### Your goal
In the entries below, find every line holding the string "Open" and collect it.
━━ Extracted records ━━
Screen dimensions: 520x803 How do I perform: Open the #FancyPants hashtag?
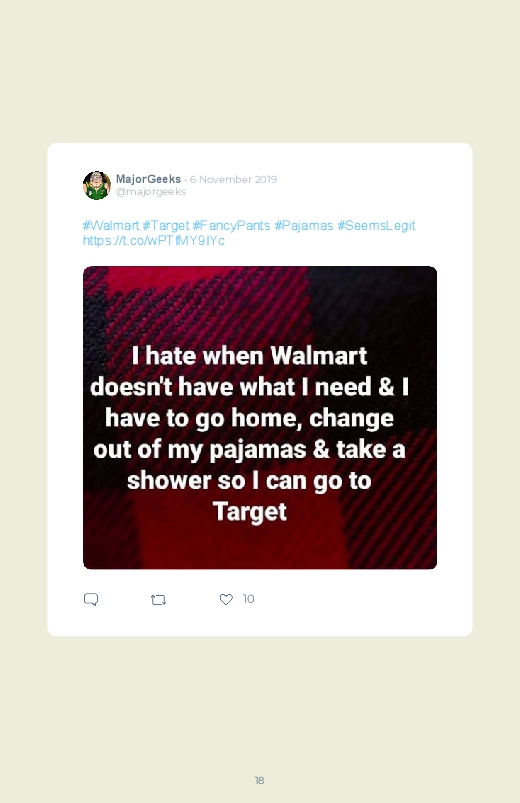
━━━
━━ Extracted records ━━
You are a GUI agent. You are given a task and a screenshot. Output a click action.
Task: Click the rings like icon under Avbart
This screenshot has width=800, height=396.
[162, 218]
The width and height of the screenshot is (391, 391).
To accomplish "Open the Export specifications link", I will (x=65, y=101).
━━━
━━ Extracted records ━━
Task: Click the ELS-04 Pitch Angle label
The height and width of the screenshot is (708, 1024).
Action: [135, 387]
━━━
### Solution for this task
Screen dimensions: 520x803 How do I perform: Open the #FancyPants hashtag?
To accomplish "Open the Export specifications link", I will (x=65, y=101).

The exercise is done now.